[EXTRACTED DATA]
+ + +

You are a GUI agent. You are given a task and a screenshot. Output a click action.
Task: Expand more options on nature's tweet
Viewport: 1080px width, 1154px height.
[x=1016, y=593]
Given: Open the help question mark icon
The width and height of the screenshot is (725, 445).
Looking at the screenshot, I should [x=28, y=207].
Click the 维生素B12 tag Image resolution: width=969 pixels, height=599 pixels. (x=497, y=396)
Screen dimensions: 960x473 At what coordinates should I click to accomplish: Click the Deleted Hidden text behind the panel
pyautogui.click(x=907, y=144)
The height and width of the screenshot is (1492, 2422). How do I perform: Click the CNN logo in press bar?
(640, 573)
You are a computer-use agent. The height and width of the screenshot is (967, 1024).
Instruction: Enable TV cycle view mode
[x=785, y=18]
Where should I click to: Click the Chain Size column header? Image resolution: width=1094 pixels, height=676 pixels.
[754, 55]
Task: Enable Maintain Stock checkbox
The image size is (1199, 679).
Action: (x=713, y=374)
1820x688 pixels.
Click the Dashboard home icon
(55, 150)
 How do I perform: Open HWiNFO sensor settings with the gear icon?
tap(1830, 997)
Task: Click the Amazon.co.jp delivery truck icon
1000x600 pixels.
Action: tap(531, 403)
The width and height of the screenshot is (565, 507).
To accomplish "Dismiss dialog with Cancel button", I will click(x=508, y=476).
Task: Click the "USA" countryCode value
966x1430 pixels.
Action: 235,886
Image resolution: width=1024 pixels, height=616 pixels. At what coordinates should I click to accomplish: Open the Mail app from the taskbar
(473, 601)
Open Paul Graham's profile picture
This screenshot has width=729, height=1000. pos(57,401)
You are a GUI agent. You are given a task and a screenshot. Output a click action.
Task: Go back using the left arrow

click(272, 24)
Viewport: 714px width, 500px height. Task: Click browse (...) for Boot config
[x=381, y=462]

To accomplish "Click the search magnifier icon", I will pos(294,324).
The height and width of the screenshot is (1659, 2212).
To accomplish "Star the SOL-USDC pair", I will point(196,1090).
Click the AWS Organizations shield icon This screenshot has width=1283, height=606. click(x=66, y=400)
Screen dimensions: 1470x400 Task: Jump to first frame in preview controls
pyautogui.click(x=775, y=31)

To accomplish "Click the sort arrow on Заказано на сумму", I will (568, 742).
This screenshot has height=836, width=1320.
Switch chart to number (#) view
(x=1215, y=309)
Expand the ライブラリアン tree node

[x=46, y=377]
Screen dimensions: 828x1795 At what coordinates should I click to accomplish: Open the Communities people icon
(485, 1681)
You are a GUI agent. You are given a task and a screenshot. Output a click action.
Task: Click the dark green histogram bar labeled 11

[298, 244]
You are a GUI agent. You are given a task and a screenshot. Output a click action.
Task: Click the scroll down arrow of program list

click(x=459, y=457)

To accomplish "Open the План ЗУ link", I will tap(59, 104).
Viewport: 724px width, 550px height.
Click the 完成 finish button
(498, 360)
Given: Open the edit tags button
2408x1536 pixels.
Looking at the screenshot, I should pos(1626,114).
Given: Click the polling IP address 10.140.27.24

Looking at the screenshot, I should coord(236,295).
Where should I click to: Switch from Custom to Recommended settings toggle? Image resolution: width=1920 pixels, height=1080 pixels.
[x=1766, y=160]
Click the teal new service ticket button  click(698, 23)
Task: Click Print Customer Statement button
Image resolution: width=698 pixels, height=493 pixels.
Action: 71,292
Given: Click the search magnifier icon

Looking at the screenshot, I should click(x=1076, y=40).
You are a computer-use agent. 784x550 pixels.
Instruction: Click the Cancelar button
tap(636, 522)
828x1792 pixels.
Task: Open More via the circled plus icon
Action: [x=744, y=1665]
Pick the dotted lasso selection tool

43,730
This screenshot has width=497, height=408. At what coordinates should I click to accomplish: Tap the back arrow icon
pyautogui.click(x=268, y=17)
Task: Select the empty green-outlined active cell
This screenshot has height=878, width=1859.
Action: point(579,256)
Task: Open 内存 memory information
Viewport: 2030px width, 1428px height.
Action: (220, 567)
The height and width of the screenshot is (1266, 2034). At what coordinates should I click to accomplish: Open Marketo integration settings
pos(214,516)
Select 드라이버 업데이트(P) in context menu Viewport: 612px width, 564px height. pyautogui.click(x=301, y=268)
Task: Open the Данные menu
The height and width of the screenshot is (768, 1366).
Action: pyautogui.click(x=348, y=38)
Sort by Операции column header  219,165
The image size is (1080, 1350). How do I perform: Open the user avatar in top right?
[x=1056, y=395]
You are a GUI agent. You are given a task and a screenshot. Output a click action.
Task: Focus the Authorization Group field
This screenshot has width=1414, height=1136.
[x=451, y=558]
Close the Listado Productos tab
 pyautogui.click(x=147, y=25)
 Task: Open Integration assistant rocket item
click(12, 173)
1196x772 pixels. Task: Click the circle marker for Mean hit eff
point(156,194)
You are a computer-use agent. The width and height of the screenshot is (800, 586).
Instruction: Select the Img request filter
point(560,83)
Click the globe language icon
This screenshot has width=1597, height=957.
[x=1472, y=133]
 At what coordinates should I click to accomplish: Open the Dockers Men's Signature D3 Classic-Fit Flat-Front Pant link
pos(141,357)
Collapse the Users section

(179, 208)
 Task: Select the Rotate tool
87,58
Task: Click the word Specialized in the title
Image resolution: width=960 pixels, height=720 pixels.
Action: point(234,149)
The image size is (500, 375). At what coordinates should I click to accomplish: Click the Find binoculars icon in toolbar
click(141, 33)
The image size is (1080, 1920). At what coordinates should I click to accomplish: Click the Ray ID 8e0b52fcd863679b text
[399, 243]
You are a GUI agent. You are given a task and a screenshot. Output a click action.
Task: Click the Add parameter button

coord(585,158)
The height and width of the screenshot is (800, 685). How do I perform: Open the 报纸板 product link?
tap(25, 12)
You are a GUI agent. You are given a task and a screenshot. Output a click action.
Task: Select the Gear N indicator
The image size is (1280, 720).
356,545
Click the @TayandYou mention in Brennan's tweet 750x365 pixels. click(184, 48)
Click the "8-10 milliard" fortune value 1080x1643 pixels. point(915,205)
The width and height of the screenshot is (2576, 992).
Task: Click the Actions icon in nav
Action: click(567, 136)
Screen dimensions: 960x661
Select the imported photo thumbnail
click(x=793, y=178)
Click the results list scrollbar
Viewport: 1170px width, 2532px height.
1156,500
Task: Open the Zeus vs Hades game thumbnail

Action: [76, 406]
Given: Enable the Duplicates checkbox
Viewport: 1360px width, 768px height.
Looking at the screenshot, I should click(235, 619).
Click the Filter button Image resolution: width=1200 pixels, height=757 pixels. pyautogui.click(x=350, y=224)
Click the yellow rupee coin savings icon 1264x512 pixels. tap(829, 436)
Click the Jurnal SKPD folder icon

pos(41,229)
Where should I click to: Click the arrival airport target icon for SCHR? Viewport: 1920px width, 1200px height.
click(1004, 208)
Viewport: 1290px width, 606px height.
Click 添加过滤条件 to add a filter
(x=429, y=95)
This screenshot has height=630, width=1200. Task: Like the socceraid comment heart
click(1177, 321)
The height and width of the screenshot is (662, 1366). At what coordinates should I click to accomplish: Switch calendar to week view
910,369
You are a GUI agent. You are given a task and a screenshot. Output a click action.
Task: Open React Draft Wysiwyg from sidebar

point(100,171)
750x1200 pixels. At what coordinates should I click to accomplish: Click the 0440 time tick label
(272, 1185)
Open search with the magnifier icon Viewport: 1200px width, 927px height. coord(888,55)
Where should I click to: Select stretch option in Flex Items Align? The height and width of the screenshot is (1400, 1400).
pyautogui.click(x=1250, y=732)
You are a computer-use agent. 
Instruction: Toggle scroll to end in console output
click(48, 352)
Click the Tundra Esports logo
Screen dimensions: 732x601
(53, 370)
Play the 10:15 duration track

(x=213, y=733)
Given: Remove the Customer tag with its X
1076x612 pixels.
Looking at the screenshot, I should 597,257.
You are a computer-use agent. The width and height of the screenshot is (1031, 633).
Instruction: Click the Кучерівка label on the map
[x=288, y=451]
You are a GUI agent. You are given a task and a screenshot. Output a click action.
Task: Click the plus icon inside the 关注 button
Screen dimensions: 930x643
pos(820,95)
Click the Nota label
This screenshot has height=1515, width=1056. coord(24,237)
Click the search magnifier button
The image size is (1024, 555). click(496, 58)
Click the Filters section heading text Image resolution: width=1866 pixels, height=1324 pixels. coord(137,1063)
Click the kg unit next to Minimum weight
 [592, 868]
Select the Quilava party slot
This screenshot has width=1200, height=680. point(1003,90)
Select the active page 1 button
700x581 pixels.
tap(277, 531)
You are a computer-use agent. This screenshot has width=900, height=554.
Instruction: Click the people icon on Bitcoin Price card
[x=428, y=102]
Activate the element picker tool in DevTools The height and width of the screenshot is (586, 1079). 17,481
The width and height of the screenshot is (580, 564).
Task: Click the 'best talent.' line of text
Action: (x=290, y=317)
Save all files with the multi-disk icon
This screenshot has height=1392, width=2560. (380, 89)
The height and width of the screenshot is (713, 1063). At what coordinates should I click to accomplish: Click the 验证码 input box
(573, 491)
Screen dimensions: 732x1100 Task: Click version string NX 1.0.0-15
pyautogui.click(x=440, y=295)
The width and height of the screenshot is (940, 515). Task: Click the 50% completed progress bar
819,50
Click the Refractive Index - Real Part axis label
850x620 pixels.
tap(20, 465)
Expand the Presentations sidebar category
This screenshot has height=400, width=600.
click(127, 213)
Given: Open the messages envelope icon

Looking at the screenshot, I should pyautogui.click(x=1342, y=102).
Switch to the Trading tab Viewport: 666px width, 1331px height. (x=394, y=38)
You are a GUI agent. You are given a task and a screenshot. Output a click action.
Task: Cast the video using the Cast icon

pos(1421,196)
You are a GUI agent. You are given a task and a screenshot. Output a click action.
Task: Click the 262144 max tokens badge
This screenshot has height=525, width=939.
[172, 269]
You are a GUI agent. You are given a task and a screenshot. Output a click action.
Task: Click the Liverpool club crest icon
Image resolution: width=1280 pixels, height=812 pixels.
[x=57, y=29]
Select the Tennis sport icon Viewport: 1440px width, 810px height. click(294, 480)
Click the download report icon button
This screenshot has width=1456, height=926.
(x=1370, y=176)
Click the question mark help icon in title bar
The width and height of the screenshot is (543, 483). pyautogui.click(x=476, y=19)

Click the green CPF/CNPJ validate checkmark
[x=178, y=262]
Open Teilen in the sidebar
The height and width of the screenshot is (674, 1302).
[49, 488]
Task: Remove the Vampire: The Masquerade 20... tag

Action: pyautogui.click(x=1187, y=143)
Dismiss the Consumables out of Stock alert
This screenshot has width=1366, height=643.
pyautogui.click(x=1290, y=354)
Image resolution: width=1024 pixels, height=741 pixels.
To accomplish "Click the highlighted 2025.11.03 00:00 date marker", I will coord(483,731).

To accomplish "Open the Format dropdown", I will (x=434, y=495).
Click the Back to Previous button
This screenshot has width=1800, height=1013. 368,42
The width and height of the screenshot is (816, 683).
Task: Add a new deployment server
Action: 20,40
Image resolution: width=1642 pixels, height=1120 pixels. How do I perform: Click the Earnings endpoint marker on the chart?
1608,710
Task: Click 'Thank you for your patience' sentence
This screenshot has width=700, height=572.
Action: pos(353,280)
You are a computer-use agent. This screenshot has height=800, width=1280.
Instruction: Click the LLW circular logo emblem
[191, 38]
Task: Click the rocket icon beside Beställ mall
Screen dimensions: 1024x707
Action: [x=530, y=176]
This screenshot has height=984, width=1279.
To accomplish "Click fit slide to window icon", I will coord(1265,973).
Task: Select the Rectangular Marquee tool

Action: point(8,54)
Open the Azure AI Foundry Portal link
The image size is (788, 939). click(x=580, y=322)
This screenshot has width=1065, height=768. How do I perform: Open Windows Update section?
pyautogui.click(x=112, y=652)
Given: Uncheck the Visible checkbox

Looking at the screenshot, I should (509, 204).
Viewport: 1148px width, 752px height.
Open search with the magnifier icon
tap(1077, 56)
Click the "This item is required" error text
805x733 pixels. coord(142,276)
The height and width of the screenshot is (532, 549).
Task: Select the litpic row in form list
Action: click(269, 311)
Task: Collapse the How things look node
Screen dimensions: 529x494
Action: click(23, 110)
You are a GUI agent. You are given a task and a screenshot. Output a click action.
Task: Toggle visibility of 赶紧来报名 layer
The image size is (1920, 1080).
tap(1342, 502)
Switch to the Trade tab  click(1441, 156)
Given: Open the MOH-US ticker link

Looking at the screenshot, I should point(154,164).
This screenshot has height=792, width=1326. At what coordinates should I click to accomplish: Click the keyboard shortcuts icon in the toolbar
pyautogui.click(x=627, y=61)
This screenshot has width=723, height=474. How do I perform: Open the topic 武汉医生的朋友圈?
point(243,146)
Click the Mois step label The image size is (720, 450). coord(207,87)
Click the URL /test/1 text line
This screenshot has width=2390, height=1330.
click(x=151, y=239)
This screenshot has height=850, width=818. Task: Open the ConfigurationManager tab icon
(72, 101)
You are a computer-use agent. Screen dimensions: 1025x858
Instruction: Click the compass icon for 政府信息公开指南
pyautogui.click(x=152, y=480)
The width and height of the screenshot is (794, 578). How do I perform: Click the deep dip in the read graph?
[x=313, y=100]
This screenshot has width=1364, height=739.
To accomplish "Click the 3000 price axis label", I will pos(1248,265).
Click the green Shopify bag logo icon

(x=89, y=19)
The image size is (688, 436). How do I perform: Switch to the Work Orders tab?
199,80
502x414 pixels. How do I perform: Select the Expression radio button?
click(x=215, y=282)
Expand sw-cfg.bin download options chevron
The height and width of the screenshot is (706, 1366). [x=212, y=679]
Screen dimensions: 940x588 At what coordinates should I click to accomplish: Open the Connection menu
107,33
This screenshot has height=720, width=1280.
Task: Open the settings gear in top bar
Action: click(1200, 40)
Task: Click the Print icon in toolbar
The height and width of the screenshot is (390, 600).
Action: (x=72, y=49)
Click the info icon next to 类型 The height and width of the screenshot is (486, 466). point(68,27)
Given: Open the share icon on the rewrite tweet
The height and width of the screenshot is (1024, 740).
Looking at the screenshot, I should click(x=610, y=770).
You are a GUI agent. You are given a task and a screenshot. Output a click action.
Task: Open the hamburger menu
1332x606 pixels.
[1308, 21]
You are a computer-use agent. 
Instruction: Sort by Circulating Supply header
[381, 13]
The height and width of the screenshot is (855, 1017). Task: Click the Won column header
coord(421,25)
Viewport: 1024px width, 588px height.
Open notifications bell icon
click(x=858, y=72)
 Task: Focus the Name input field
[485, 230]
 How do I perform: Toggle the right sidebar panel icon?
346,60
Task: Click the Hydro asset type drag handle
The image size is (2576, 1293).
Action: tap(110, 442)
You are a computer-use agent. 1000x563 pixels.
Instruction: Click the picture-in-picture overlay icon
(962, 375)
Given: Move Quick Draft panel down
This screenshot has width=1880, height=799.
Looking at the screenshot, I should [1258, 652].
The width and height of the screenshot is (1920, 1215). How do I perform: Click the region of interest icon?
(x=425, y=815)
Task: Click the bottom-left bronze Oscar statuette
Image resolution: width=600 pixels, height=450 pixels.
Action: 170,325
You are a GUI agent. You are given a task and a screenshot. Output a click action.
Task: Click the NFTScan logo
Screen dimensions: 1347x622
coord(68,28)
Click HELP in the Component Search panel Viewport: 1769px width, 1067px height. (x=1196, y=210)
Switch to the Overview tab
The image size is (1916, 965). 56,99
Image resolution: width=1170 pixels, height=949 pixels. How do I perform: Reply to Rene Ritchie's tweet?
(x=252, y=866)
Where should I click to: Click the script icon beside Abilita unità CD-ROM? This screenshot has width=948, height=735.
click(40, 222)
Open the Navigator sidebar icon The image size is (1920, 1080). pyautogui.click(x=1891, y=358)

+ + +

[DIRECTIONS]
Can you update the records starting at the line containing "The width and height of the screenshot is (1920, 1215)." and ending at the end of the records, replacing "Overview" with "Summary" and leaving everything else unchanged?

[SOLUTION]
The width and height of the screenshot is (1920, 1215). How do I perform: Click the region of interest icon?
(x=425, y=815)
Task: Click the bottom-left bronze Oscar statuette
Image resolution: width=600 pixels, height=450 pixels.
Action: 170,325
You are a GUI agent. You are given a task and a screenshot. Output a click action.
Task: Click the NFTScan logo
Screen dimensions: 1347x622
coord(68,28)
Click HELP in the Component Search panel Viewport: 1769px width, 1067px height. (x=1196, y=210)
Switch to the Summary tab
The image size is (1916, 965). 56,99
Image resolution: width=1170 pixels, height=949 pixels. How do I perform: Reply to Rene Ritchie's tweet?
(x=252, y=866)
Where should I click to: Click the script icon beside Abilita unità CD-ROM? This screenshot has width=948, height=735.
click(40, 222)
Open the Navigator sidebar icon The image size is (1920, 1080). pyautogui.click(x=1891, y=358)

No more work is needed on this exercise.